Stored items
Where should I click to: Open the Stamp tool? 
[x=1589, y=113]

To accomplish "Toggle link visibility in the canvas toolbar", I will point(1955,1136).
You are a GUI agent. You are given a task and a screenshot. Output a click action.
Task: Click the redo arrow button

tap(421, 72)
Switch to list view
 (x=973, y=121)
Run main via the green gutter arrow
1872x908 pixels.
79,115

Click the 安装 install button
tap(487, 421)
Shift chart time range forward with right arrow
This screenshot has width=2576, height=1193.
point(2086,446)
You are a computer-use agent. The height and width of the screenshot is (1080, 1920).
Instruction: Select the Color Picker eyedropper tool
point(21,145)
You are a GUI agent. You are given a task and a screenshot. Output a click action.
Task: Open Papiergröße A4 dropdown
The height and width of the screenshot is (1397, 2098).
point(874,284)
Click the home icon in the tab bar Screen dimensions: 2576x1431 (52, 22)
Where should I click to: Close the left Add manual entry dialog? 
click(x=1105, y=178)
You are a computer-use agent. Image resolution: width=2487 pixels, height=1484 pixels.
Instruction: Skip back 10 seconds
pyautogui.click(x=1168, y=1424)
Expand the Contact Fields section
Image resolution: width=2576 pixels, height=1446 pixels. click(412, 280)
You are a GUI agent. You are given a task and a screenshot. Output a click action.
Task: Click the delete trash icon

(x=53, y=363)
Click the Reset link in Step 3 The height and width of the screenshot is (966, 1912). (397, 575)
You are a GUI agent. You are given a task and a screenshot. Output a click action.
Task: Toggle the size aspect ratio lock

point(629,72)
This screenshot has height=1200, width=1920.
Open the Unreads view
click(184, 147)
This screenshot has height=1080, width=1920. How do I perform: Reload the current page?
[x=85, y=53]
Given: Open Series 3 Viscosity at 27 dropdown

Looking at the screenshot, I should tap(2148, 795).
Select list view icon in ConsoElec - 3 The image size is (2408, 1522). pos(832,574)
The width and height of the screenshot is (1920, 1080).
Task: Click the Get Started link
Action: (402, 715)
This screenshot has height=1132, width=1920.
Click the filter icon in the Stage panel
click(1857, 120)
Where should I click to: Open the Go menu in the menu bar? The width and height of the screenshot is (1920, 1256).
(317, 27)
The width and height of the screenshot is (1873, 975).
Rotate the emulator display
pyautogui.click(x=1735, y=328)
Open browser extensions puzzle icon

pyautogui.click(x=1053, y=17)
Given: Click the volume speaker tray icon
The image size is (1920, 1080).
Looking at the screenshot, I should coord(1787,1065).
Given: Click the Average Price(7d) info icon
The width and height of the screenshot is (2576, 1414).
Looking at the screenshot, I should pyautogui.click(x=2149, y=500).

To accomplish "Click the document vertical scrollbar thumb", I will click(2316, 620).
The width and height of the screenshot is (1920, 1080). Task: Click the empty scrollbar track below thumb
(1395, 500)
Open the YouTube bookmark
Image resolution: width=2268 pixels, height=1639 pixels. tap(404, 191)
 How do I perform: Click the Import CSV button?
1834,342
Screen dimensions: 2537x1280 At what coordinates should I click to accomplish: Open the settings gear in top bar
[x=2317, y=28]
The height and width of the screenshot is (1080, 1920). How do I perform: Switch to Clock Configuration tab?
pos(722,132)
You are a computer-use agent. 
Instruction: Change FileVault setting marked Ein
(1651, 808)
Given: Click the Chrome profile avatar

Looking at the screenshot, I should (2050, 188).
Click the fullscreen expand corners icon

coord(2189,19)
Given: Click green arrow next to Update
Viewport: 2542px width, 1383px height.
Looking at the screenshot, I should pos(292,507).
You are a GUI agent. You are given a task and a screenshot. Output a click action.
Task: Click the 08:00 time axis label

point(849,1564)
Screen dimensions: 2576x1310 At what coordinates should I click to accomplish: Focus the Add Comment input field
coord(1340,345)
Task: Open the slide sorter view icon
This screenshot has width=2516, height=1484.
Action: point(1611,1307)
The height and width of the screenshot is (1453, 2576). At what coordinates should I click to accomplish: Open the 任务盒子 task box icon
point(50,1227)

Exercise description
Pull each line containing "computer" from the records.

Answer to this task
You are a computer-use agent. The height and width of the screenshot is (1080, 1920).
You are a computer-use agent. Image resolution: width=2487 pixels, height=1484 pixels.
You are a computer-use agent. 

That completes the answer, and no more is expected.